## Vorliegender Text
Leipziger Volkszeitung zum Bahnstreik-Urteil
Archivmeldung vom 03.11.2007
Bitte beachten Sie, dass die Meldung den Stand der Dinge zum Zeitpunkt ihrer Veröffentlichung am 03.11.2007 wiedergibt. Eventuelle in der Zwischenzeit veränderte Sachverhalte bleiben daher unberücksichtigt.
Freigeschaltet durch Thorsten SchmittMan mag von dem Urteil der Chemnitzer Richter halten, was man will. Und man kann auch darüber sinnieren, ob ein Konflikt zwischen einem Arbeitgeber und einer Gewerkschaft die Gerichte überhaupt etwas angeht. Wichtig ist aber, dass das sächsische Landesarbeitsgericht jetzt eine Richtung vorgegeben hat, wie in die gnadenlos festgefahrene Tarifauseinandersetzung wieder Bewegung kommen kann.
In einen Streit,
bei dem zuletzt auf beiden Seiten nur noch Sturheit und
millimeterscharfes Beharren auf den eigenen Positionen triumphierten.
Dabei hat keiner der beiden Kampfhähne Veranlassung anzunehmen, sein
Handeln sei von edleren Motiven geadelt. Die GDL-Chefs, die zu Recht
deutlich mehr Geld und bessere Arbeitsbedingungen für die Lokführer
fordern, müssen sich fragen lassen, warum sie das erst jetzt und so
massiv machen. Jahrelang haben sie herzlich wenig für ihre
unterbezahlten Mitglieder getan und sind auf die Abschlüsse der
anderen Bahngewerkschaften aufgesprungen. Und die Bahn-Bosse? Obwohl
sie genau sahen, dass die Lokführer unter teilweise unmöglichen
Arbeitsbedingungen ihren Dienst verrichten mussten, stellten sie sich
blind und agierten quasi unter dem Motto: Wer nichts fordert, der
nichts kriegt. Möglichkeiten, diesen Konflikt viel eher und weniger
muskelspielend zu lösen, hätte es genug gegeben.

## Schriftliche Aufgabe 1
Prüfe, ob die Aussagen (a), (b) und (c) mit dem Kommentar zum Bahnstreik-Urteil übereinstimmen, und belege jedes Ja oder Nein mit den entscheidenden Worten des Kommentars in wörtlichem Zitat. (a) Das Urteil, um das es geht, kommt vom sächsischen Landesarbeitsgericht. (b) Die GDL hat sich über Jahre hinweg stark für ihre Mitglieder eingesetzt. (c) Der Kommentar hält die Forderungen der GDL-Chefs nach mehr Geld für berechtigt.
## Schriftliche Aufgabe 2
Setze den Kommentar zum Bahnstreik-Urteil im Anschluss an seinen letzten Satz fort.

## Gespeicherte Einträge

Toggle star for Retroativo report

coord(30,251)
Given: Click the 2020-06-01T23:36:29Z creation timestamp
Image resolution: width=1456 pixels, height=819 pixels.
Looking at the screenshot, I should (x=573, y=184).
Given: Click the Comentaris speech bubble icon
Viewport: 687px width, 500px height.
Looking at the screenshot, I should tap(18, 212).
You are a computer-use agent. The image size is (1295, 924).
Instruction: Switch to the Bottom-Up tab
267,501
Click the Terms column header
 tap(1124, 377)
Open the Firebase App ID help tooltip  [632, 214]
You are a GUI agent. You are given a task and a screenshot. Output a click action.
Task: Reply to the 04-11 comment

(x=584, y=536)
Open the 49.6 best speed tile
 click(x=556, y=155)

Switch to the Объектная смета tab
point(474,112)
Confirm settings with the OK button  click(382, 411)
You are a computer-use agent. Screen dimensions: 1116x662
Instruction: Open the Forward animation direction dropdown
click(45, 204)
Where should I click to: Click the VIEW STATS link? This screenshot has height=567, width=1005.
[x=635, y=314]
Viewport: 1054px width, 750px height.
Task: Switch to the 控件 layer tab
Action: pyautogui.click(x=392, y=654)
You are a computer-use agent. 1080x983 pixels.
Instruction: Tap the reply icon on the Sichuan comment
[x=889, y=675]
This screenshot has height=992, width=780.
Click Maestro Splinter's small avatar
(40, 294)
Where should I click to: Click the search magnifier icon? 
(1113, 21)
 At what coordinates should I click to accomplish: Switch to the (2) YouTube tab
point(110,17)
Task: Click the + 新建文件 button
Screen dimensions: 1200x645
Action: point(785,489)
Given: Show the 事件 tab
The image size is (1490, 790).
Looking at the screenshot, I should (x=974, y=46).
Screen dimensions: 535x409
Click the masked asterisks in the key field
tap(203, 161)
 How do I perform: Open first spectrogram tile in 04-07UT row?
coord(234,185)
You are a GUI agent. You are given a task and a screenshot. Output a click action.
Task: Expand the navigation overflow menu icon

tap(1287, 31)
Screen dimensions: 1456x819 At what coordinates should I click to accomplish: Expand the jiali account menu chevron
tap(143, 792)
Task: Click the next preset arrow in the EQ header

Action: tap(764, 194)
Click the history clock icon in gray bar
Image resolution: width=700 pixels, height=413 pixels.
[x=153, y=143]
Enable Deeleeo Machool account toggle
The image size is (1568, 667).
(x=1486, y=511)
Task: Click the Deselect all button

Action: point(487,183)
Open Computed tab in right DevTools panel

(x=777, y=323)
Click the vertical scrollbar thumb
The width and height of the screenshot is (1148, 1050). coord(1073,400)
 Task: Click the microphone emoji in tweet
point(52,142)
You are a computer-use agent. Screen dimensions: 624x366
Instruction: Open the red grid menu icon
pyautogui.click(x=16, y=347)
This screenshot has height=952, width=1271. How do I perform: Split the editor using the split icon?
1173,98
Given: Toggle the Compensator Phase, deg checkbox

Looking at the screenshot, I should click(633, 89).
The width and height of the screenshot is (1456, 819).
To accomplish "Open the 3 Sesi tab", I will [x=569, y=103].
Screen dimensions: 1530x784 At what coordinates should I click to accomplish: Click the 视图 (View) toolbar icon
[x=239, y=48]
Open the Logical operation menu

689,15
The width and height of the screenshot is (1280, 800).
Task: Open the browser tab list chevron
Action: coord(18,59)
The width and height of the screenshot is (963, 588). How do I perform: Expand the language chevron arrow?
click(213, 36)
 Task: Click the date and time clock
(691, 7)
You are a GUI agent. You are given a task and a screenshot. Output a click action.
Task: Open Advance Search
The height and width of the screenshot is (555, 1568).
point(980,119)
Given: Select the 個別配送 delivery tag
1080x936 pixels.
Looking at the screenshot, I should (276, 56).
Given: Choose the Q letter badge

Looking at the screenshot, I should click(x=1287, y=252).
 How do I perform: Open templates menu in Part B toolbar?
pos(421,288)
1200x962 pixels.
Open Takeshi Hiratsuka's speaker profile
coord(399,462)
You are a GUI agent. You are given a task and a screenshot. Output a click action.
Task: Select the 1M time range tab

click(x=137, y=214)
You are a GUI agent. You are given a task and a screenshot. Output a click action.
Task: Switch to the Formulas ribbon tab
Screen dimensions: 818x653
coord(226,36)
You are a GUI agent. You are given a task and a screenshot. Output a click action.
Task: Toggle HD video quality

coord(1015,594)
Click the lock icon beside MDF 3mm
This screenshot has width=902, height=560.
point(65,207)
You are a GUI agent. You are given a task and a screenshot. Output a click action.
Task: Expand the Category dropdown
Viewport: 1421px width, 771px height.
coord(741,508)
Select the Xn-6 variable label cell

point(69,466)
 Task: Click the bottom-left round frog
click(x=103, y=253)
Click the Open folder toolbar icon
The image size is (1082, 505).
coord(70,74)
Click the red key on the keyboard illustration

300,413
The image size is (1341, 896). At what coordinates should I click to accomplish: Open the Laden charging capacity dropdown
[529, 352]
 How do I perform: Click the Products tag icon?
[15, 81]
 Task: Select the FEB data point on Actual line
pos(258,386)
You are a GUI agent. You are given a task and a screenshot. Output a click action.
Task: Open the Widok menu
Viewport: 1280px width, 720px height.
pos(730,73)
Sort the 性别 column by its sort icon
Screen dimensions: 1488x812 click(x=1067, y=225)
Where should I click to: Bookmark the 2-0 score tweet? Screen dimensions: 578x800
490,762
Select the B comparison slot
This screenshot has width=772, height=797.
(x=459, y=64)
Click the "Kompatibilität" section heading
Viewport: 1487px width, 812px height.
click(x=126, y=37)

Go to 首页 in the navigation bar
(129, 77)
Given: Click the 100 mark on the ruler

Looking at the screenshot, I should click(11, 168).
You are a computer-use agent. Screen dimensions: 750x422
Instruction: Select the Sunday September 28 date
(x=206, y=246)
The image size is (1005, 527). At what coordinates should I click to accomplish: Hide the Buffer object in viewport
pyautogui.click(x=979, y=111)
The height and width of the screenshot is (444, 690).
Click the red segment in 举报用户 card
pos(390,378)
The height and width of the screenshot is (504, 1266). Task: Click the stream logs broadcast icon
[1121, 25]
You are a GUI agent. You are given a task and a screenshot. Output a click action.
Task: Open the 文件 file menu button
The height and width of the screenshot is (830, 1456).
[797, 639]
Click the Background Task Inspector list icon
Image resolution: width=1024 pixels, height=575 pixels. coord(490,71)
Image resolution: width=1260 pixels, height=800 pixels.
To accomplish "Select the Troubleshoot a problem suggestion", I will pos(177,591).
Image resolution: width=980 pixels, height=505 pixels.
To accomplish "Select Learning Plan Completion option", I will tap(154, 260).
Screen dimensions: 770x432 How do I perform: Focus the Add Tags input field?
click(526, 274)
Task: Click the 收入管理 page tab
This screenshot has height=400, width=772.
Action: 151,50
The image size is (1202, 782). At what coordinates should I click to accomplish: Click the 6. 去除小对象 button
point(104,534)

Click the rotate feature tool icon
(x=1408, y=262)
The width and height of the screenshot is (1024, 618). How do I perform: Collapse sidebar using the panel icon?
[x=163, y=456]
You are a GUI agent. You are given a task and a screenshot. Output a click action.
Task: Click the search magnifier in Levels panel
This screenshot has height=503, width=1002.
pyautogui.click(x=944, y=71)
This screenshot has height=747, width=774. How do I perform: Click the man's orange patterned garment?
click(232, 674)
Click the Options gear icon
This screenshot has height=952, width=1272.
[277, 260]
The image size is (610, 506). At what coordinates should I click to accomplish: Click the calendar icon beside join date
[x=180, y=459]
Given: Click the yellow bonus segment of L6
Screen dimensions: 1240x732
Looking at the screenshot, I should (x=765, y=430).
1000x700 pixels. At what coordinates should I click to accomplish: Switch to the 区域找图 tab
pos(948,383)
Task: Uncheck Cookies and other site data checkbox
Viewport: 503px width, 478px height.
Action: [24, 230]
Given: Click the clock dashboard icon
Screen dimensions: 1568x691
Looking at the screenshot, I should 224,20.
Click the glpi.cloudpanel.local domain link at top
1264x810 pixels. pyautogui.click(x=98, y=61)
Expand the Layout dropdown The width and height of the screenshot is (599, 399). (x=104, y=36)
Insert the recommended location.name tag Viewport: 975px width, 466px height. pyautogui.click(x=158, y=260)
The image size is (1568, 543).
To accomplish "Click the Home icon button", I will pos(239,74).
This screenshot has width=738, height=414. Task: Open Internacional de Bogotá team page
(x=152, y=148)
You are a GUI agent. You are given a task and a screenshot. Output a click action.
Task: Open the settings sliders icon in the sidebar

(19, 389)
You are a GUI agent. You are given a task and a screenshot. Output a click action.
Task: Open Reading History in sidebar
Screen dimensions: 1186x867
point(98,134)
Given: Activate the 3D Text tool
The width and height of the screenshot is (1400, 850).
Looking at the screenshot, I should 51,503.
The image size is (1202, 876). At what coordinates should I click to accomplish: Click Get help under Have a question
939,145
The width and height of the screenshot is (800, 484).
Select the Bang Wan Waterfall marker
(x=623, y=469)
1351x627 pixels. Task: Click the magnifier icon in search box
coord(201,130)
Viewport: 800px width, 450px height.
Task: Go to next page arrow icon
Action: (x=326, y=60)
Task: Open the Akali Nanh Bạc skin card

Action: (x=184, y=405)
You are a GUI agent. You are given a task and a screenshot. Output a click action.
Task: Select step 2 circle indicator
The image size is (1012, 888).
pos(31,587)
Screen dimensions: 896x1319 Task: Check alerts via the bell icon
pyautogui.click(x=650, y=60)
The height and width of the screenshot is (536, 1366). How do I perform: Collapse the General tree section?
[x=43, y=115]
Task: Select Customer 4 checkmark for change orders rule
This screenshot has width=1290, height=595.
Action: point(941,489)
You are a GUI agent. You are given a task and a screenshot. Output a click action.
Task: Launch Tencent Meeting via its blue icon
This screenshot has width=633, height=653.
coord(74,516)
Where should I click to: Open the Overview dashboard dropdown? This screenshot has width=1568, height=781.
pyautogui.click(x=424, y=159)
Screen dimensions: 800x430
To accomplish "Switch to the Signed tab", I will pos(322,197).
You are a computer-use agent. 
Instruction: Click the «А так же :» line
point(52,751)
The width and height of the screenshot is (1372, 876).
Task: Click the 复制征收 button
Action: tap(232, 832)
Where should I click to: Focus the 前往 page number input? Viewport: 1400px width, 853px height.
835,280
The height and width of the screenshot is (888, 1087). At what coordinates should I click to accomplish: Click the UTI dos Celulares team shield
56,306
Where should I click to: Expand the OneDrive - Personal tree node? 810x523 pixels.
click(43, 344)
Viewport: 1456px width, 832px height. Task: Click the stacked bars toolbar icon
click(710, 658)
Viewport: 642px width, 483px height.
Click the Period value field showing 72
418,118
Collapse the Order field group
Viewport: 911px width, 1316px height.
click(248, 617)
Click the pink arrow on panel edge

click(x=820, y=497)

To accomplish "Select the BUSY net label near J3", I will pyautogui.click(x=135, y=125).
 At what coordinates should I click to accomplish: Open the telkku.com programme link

## Endgültige Antwort 1
(a) Ja: „das sächsische Landesarbeitsgericht jetzt eine Richtung vorgegeben hat“
(b) Nein: „Jahrelang haben sie herzlich wenig für ihre unterbezahlten Mitglieder getan“
(c) Ja: „die zu Recht deutlich mehr Geld und bessere Arbeitsbedingungen für die Lokführer fordern“

## Endgültige Antwort 2
Nun also dürfen die Lokführer ihren Streik auch auf den Güter- und
Fernverkehr ausdehnen. Das war beinahe nicht anders zu erwarten. Das
Recht auf Arbeitskampf ist ein zu hohes demokratisches Gut, als dass
man es wie mit einer Streusandbüchse mal ein bisschen hier oder da
verteilen könnte und anderswo wieder nicht. Ob die Erlaubnis dafür
den GDL-Mitgliedern sehr viel bringt, bleibt abzuwarten. Was aber
heute schon sicher ist, das sind die gefährlichen Folgen eines
solchen Ausstands. Durch das Bestreiken des Güterverkehrs droht der
Volkswirtschaft ein enormer Schaden, 50 Millionen Euro täglich sind
dann ganz schnell zusammen. Hält der Arbeitskampf längere Zeit an,
kann er die Wirtschaft sogar in den Kollaps stürzen. Und wird der
Fernverkehr lahm gelegt, müssen hunderttausende unbeteiligte
Fahrgäste richtig darunter leiden. Anders als beim Streik im Nah- und
S-Bahn-Verkehr bleibt ihnen dann kaum noch eine Möglichkeit, auf
andere Transportmittel umzusteigen. Die Gefahr, dass die Bahn ihr
Image als halbwegs verlässliches Verkehrsmittel einbüßt, ist unter
diesen Umständen riesengroß. Das erschwert die Fahrt zum
Börsenparkett massiv.
Denkbar, dass die GDL die ihr durch das Chemnitzer Urteil in die Hand
gegebene Karte voll ausreizt. Möglich, dass die Bahn an ihrem
derzeitigen Angebot hartnäckig festhält. Nicht ganz auszuschließen
aber auch, dass beide Parteien doch noch einen Weg der Vernunft
finden. So oder so: Das Gegeneinander-Kämpfen kann das
Miteinander-Sprechen nicht ersetzen. Nur so wird es letztlich eine
Lösung geben. Wer von den beiden Streitparteien sein Renommee
allerdings weiter ramponieren möchte, der muss nur weitermachen wie
bisher.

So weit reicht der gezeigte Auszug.